Bu politikalar, sadece bölgedeki Kürt halkını değil, tüm halkları ve Suriye’nin geleceğini tehdit etmektedir. Türkiye’nin desteklediği gruplar, Aselsan tarafından sağlanan telsiz ve silahlarla donatılmış, çeşitli askeri eğitimlerle güçlendirilmiştir. Bu gruplar, yöresel halkları baskı altına alırken, yaşam alanlarını yok etmektedir. Bunun en vahşi örneklerinden biri, şiddet olaylarında yer alan grupların sıkça kaydedilen insanlık suçlarıdır. Bu suçlar, uluslararası toplumun dikkatini çekse de, siyasi ve ekonomik çıkarlar nedeniyle yeterli bir tepki ortaya konulamamaktadır.
Uluslararası Boyut
Uluslararası toplum, Suriye’deki kriz karşısında çoğunlukla çıkar odaklı ve iki yüzlü politikalar izlemektedir. ABD ve Rusya gibi güçler, Suriye’deki krizi kendi hegemonik mücadelelerinin bir parçası olarak görmektedir. Bunun sonucunda, Kürt halkının özgürlük ve özerklik talepleri, uluslararası sistemin güç oyunlarında arka plana itilmiştir.
Bölgedeki bu kaos ve adaletsizlik, kapitalist-emperyalist sistemin doğrudan bir sonucudur. Bölgedeki halkların kurtuluşu, sadece bir ulusal sorundan ibaret değildir; aynı zamanda, uluslararası bir dayanışma ve kapitalist sisteme karşı kolektif bir mücadeleyi gerektirmektedir. Rojava’nın demokratik modeli, bu anlamda, sadece Kürt halkı için değil, tüm ezilen halklar için bir ilham kaynağıdır. Ancak bu modelin korunması ve geliştirilmesi, uluslararası sosyalist hareketlerin desteğiyle mümkündür.

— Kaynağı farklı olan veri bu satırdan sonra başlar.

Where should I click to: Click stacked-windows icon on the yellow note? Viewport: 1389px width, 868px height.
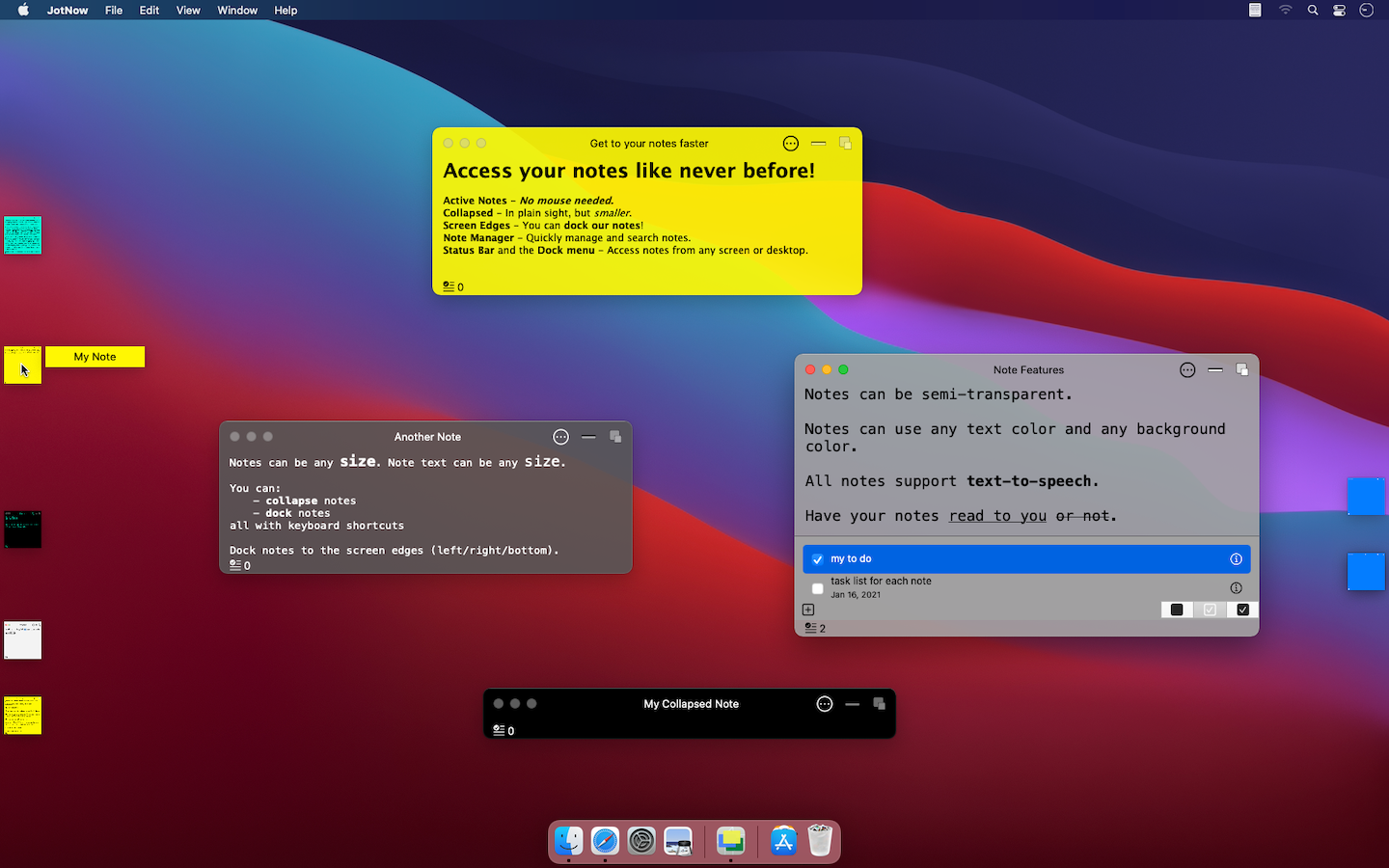(845, 144)

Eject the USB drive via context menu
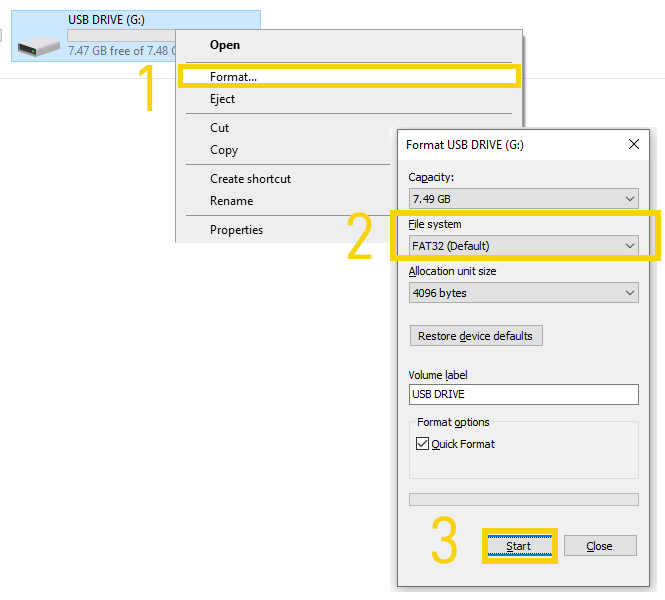222,99
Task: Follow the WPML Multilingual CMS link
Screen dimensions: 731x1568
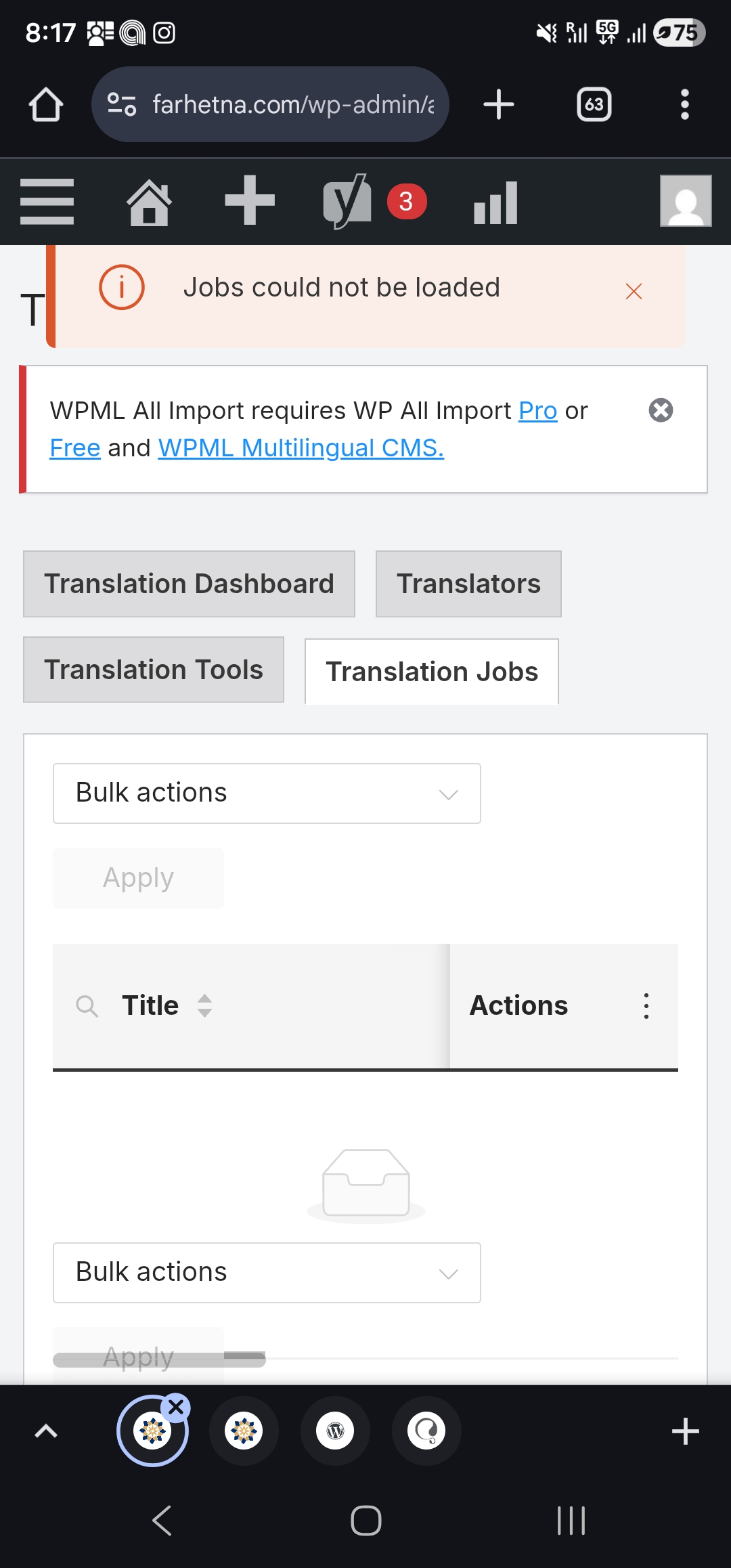Action: point(301,448)
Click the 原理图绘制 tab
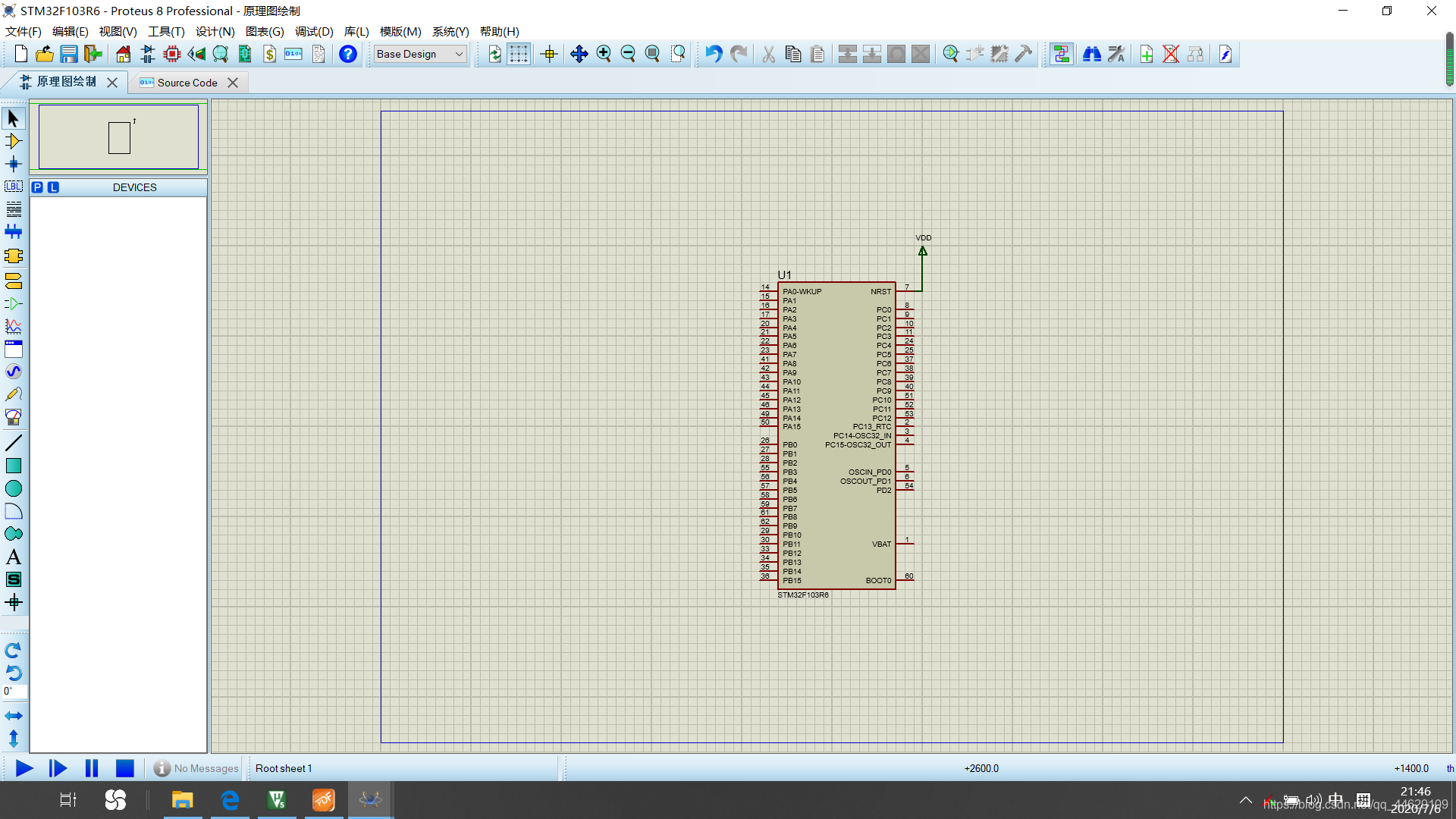Viewport: 1456px width, 819px height. point(64,82)
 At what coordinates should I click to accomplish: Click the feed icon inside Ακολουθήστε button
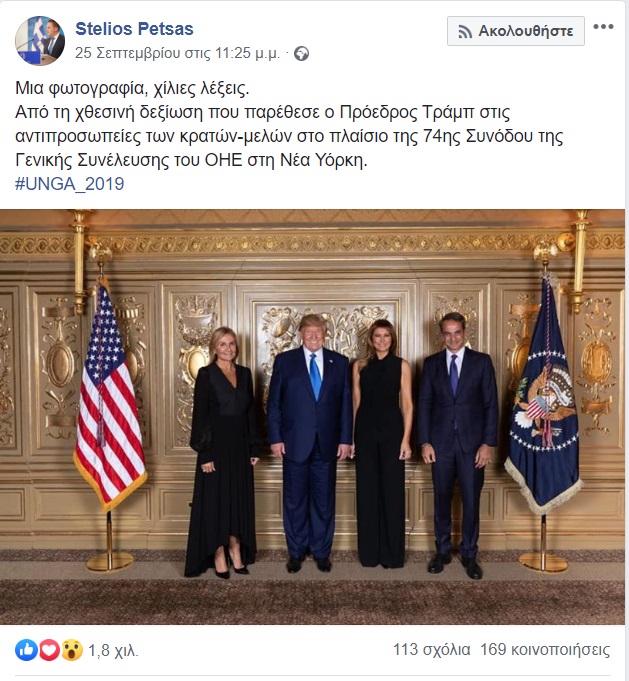point(464,31)
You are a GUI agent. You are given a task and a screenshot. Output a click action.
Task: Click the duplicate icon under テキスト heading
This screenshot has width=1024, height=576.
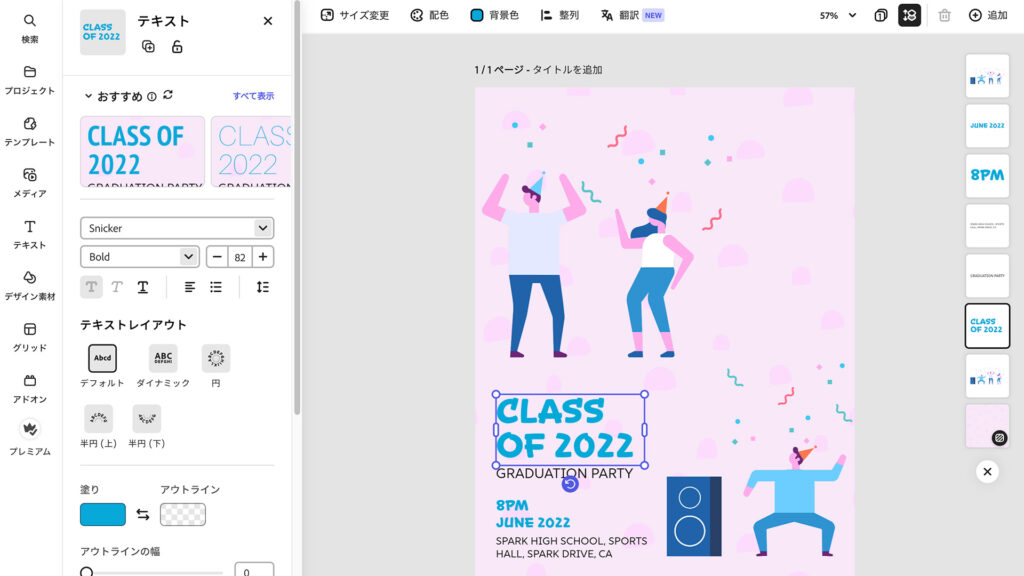[148, 47]
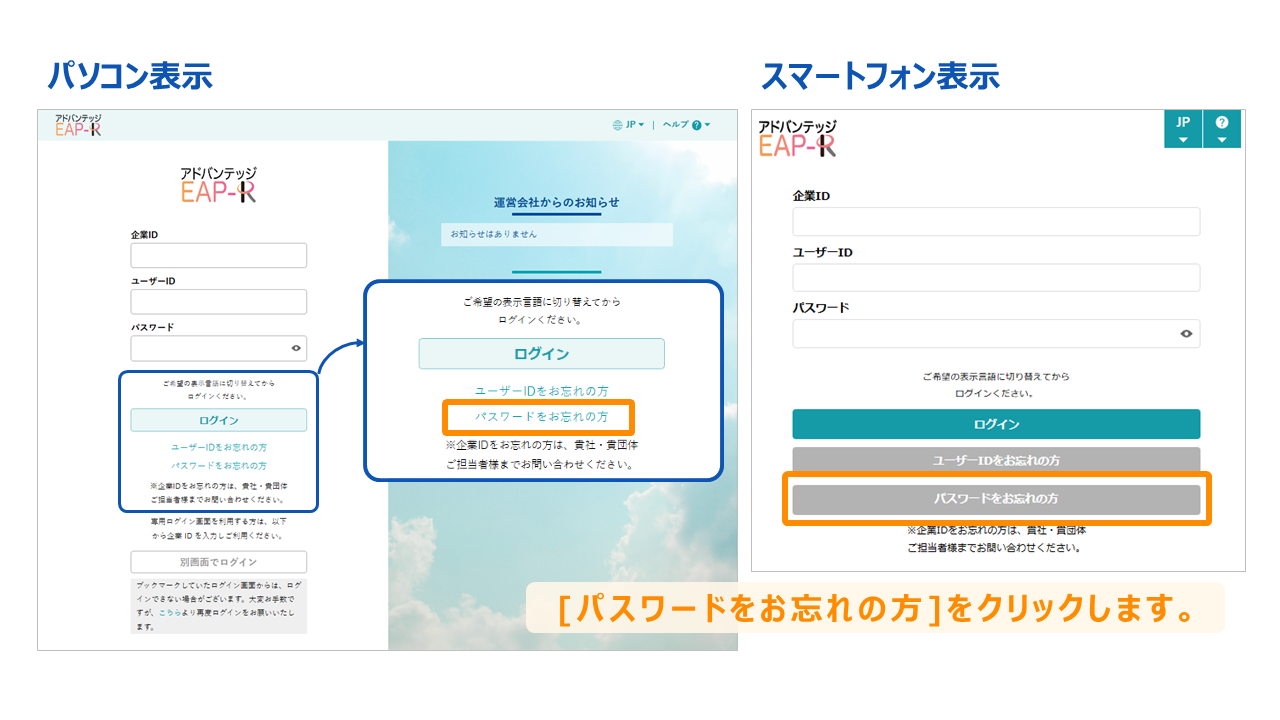Screen dimensions: 1280x720
Task: Open the JP language dropdown in smartphone view
Action: pyautogui.click(x=1183, y=129)
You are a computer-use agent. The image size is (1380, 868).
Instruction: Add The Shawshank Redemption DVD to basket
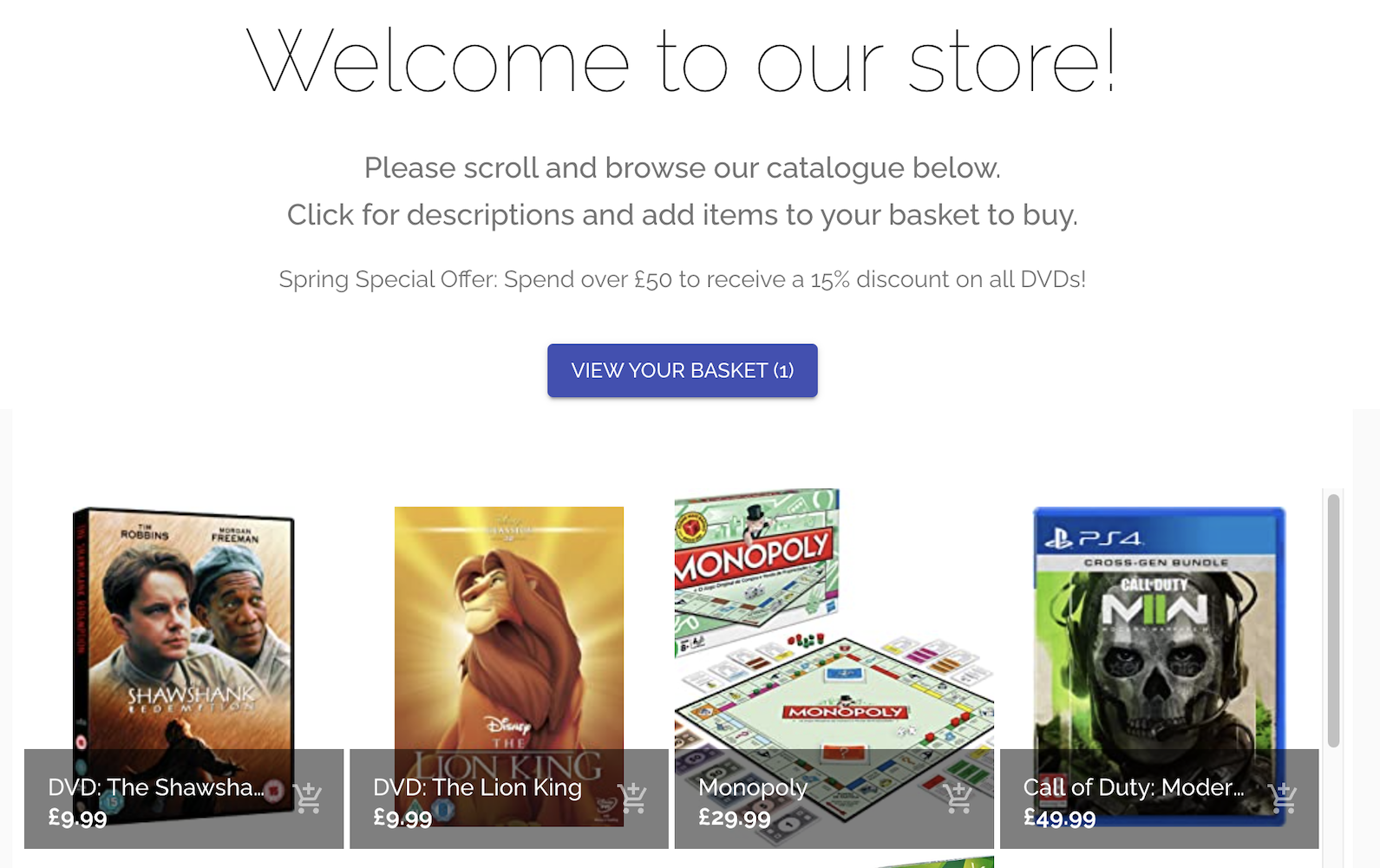308,798
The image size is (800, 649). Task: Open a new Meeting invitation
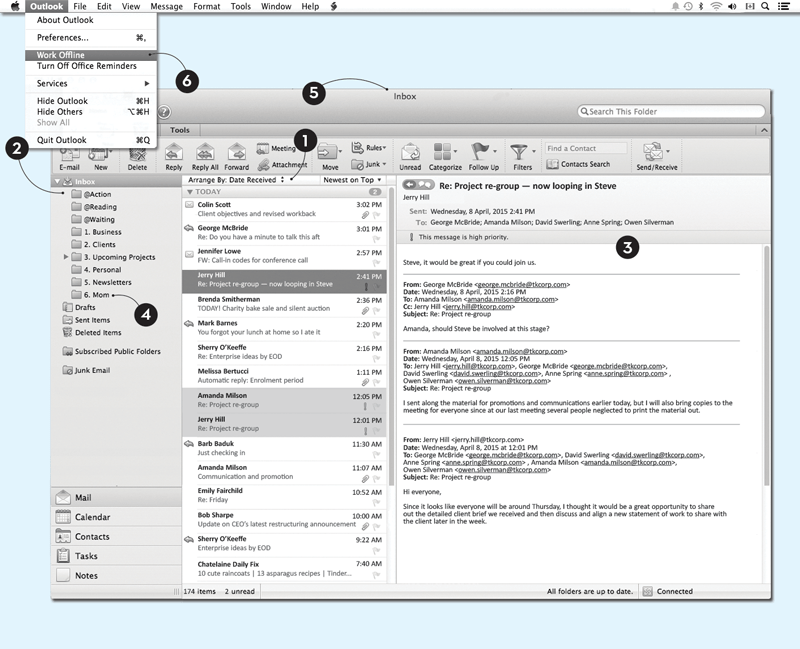coord(266,146)
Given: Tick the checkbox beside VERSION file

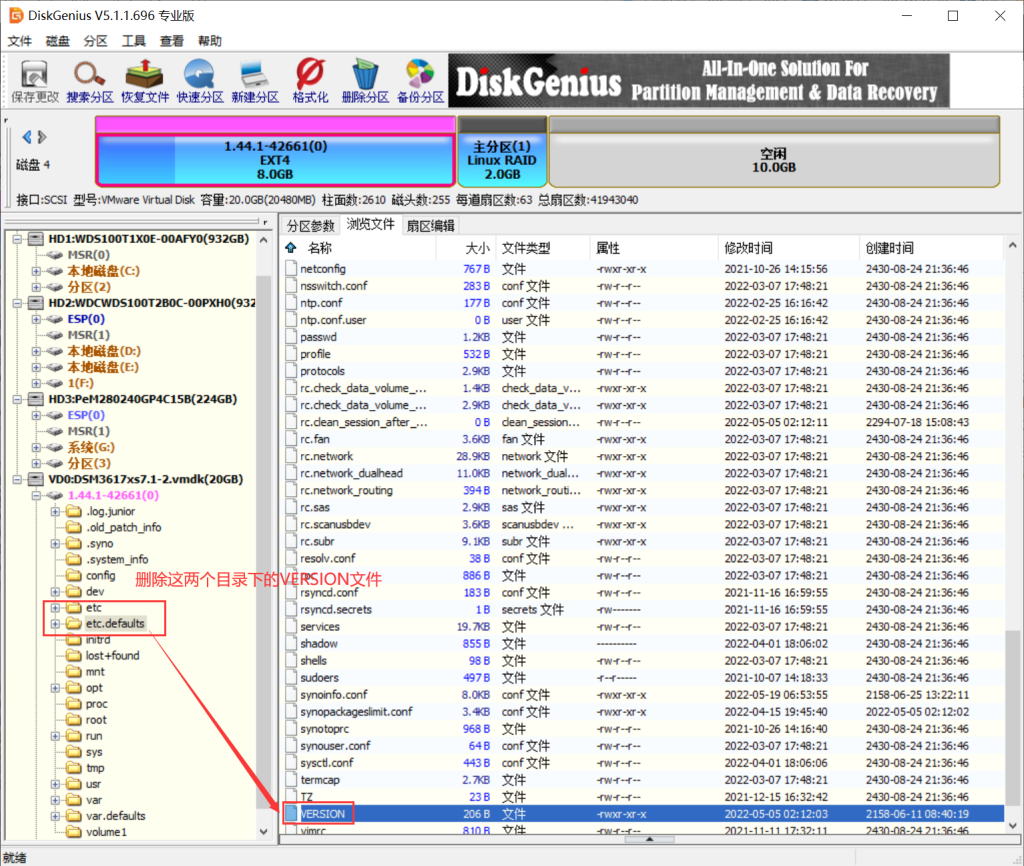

Suriye ve Rojava’daki son durum, bölgesel ve küresel çıkarların çatıştığı bir mücadele alanıdır. Türkiye’nin politikaları, hem Kürt halkını hem de Suriye’nin geleceğini tehdit ederken, uluslararası toplumun sessizliği ve çıkar odaklı yaklaşımı bu durumu daha da kötüleştirmektedir. Ancak halkların dayanışması ve direnişi, bu kaos ortamında umudun yeşermesini sağlamaktadır. Rojava’daki demokratik proje, sadece Ortadoğu için değil, tüm dünya için bir alternatif olarak karşımızda durmaktadır. Bu yüzden, dayanışma ve mücadele, sadece Kürt halkı için değil, tüm ezilen halklar için bir görevdir.